EXERCISE —
Express the rows below as a Markdown table with the columns No. and Text, numbering each row in order and leaving out blank ones.

DATASET RECORDS —
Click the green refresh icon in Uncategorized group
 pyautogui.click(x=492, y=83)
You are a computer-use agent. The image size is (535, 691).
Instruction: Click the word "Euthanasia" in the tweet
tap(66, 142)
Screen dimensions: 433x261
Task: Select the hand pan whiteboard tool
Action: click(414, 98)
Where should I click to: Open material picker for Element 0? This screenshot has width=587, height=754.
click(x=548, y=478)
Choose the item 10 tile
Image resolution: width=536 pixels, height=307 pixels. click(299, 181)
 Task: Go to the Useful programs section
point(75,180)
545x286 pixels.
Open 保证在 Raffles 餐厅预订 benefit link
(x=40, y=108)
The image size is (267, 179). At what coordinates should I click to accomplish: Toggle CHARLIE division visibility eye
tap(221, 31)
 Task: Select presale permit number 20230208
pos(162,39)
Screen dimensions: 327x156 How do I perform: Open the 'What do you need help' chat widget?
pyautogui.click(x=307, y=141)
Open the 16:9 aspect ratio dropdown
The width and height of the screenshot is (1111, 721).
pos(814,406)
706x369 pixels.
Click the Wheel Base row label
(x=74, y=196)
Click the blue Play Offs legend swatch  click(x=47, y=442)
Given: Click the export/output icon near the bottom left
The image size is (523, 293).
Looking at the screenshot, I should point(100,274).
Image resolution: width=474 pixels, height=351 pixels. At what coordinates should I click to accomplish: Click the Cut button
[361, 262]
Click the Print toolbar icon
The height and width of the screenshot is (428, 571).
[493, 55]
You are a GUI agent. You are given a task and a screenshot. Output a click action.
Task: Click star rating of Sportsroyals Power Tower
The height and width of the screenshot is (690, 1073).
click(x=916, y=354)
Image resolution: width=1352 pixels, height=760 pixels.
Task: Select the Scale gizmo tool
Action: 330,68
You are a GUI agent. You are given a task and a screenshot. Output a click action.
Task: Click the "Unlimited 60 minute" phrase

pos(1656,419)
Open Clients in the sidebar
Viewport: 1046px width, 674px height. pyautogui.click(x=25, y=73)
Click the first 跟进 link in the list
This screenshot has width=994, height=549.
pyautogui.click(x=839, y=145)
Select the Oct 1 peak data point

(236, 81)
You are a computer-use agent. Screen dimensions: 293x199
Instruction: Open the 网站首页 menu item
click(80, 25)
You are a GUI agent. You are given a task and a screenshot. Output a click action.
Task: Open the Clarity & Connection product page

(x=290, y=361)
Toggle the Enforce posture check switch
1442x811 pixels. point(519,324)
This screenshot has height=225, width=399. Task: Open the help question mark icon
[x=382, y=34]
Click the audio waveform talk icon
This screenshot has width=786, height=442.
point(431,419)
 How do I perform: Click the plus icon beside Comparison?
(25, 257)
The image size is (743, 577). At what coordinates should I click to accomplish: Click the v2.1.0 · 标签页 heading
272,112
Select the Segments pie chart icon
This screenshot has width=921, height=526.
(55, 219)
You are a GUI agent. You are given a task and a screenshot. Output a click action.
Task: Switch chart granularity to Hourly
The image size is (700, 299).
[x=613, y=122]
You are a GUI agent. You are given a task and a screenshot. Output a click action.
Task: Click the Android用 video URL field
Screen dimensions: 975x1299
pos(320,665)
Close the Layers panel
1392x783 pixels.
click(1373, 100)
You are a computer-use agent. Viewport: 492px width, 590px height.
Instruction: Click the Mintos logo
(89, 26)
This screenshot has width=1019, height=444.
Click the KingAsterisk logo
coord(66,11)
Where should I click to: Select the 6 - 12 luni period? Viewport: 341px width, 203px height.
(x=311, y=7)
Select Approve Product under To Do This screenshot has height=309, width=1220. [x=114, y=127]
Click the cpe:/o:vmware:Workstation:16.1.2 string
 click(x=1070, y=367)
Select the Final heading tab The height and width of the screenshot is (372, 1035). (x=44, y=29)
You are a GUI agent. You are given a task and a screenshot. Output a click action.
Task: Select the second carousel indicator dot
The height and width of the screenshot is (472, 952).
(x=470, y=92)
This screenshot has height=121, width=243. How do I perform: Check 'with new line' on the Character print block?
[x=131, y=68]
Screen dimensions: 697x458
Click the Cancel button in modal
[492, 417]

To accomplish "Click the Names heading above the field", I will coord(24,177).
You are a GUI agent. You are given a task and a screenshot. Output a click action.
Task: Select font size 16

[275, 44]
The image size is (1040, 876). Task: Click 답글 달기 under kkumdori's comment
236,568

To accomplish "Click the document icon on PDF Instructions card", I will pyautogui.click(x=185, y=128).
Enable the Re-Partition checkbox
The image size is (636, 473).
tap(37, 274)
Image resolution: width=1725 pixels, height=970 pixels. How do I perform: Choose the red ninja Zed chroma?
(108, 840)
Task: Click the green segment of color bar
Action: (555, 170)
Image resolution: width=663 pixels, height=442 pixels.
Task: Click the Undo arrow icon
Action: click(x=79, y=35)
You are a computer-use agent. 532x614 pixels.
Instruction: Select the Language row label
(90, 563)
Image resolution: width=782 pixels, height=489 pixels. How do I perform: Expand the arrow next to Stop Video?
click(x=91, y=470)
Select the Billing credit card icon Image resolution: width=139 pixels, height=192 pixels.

RESPONSE TO THE EXERCISE —
| No. | Text |
|---|---|
| 1 | Click the green refresh icon in Uncategorized group |
| 2 |  pyautogui.click(x=492, y=83) |
| 3 | You are a computer-use agent. The image size is (535, 691). |
| 4 | Instruction: Click the word "Euthanasia" in the tweet |
| 5 | tap(66, 142) |
| 6 | Screen dimensions: 433x261 |
| 7 | Task: Select the hand pan whiteboard tool |
| 8 | Action: click(414, 98) |
| 9 | Where should I click to: Open material picker for Element 0? This screenshot has width=587, height=754. |
| 10 | click(x=548, y=478) |
| 11 | Choose the item 10 tile |
| 12 | Image resolution: width=536 pixels, height=307 pixels. click(299, 181) |
| 13 |  Task: Go to the Useful programs section |
| 14 | point(75,180) |
| 15 | 545x286 pixels. |
| 16 | Open 保证在 Raffles 餐厅预订 benefit link |
| 17 | (x=40, y=108) |
| 18 | The image size is (267, 179). At what coordinates should I click to accomplish: Toggle CHARLIE division visibility eye |
| 19 | tap(221, 31) |
| 20 |  Task: Select presale permit number 20230208 |
| 21 | pos(162,39) |
| 22 | Screen dimensions: 327x156 How do I perform: Open the 'What do you need help' chat widget? |
| 23 | pyautogui.click(x=307, y=141) |
| 24 | Open the 16:9 aspect ratio dropdown |
| 25 | The width and height of the screenshot is (1111, 721). |
| 26 | pos(814,406) |
| 27 | 706x369 pixels. |
| 28 | Click the Wheel Base row label |
| 29 | (x=74, y=196) |
| 30 | Click the blue Play Offs legend swatch  click(x=47, y=442) |
| 31 | Given: Click the export/output icon near the bottom left |
| 32 | The image size is (523, 293). |
| 33 | Looking at the screenshot, I should point(100,274). |
| 34 | Image resolution: width=474 pixels, height=351 pixels. At what coordinates should I click to accomplish: Click the Cut button |
| 35 | [361, 262] |
| 36 | Click the Print toolbar icon |
| 37 | The height and width of the screenshot is (428, 571). |
| 38 | [493, 55] |
| 39 | You are a GUI agent. You are given a task and a screenshot. Output a click action. |
| 40 | Task: Click star rating of Sportsroyals Power Tower |
| 41 | The height and width of the screenshot is (690, 1073). |
| 42 | click(x=916, y=354) |
| 43 | Image resolution: width=1352 pixels, height=760 pixels. |
| 44 | Task: Select the Scale gizmo tool |
| 45 | Action: 330,68 |
| 46 | You are a GUI agent. You are given a task and a screenshot. Output a click action. |
| 47 | Task: Click the "Unlimited 60 minute" phrase |
| 48 | pos(1656,419) |
| 49 | Open Clients in the sidebar |
| 50 | Viewport: 1046px width, 674px height. pyautogui.click(x=25, y=73) |
| 51 | Click the first 跟进 link in the list |
| 52 | This screenshot has width=994, height=549. |
| 53 | pyautogui.click(x=839, y=145) |
| 54 | Select the Oct 1 peak data point |
| 55 | (236, 81) |
| 56 | You are a computer-use agent. Screen dimensions: 293x199 |
| 57 | Instruction: Open the 网站首页 menu item |
| 58 | click(80, 25) |
| 59 | You are a GUI agent. You are given a task and a screenshot. Output a click action. |
| 60 | Task: Open the Clarity & Connection product page |
| 61 | (x=290, y=361) |
| 62 | Toggle the Enforce posture check switch |
| 63 | 1442x811 pixels. point(519,324) |
| 64 | This screenshot has height=225, width=399. Task: Open the help question mark icon |
| 65 | [x=382, y=34] |
| 66 | Click the audio waveform talk icon |
| 67 | This screenshot has width=786, height=442. |
| 68 | point(431,419) |
| 69 |  How do I perform: Click the plus icon beside Comparison? |
| 70 | (25, 257) |
| 71 | The image size is (743, 577). At what coordinates should I click to accomplish: Click the v2.1.0 · 标签页 heading |
| 72 | 272,112 |
| 73 | Select the Segments pie chart icon |
| 74 | This screenshot has width=921, height=526. |
| 75 | (55, 219) |
| 76 | You are a GUI agent. You are given a task and a screenshot. Output a click action. |
| 77 | Task: Switch chart granularity to Hourly |
| 78 | The image size is (700, 299). |
| 79 | [x=613, y=122] |
| 80 | You are a GUI agent. You are given a task and a screenshot. Output a click action. |
| 81 | Task: Click the Android用 video URL field |
| 82 | Screen dimensions: 975x1299 |
| 83 | pos(320,665) |
| 84 | Close the Layers panel |
| 85 | 1392x783 pixels. |
| 86 | click(1373, 100) |
| 87 | You are a computer-use agent. Viewport: 492px width, 590px height. |
| 88 | Instruction: Click the Mintos logo |
| 89 | (89, 26) |
| 90 | This screenshot has width=1019, height=444. |
| 91 | Click the KingAsterisk logo |
| 92 | coord(66,11) |
| 93 | Where should I click to: Select the 6 - 12 luni period? Viewport: 341px width, 203px height. |
| 94 | (x=311, y=7) |
| 95 | Select Approve Product under To Do This screenshot has height=309, width=1220. [x=114, y=127] |
| 96 | Click the cpe:/o:vmware:Workstation:16.1.2 string |
| 97 |  click(x=1070, y=367) |
| 98 | Select the Final heading tab The height and width of the screenshot is (372, 1035). (x=44, y=29) |
| 99 | You are a GUI agent. You are given a task and a screenshot. Output a click action. |
| 100 | Task: Select the second carousel indicator dot |
| 101 | The height and width of the screenshot is (472, 952). |
| 102 | (x=470, y=92) |
| 103 | This screenshot has height=121, width=243. How do I perform: Check 'with new line' on the Character print block? |
| 104 | [x=131, y=68] |
| 105 | Screen dimensions: 697x458 |
| 106 | Click the Cancel button in modal |
| 107 | [492, 417] |
| 108 | To accomplish "Click the Names heading above the field", I will coord(24,177). |
| 109 | You are a GUI agent. You are given a task and a screenshot. Output a click action. |
| 110 | Task: Select font size 16 |
| 111 | [275, 44] |
| 112 | The image size is (1040, 876). Task: Click 답글 달기 under kkumdori's comment |
| 113 | 236,568 |
| 114 | To accomplish "Click the document icon on PDF Instructions card", I will pyautogui.click(x=185, y=128). |
| 115 | Enable the Re-Partition checkbox |
| 116 | The image size is (636, 473). |
| 117 | tap(37, 274) |
| 118 | Image resolution: width=1725 pixels, height=970 pixels. How do I perform: Choose the red ninja Zed chroma? |
| 119 | (108, 840) |
| 120 | Task: Click the green segment of color bar |
| 121 | Action: (555, 170) |
| 122 | Image resolution: width=663 pixels, height=442 pixels. |
| 123 | Task: Click the Undo arrow icon |
| 124 | Action: click(x=79, y=35) |
| 125 | You are a computer-use agent. 532x614 pixels. |
| 126 | Instruction: Select the Language row label |
| 127 | (90, 563) |
| 128 | Image resolution: width=782 pixels, height=489 pixels. How do I perform: Expand the arrow next to Stop Video? |
| 129 | click(x=91, y=470) |
| 130 | Select the Billing credit card icon Image resolution: width=139 pixels, height=192 pixels. |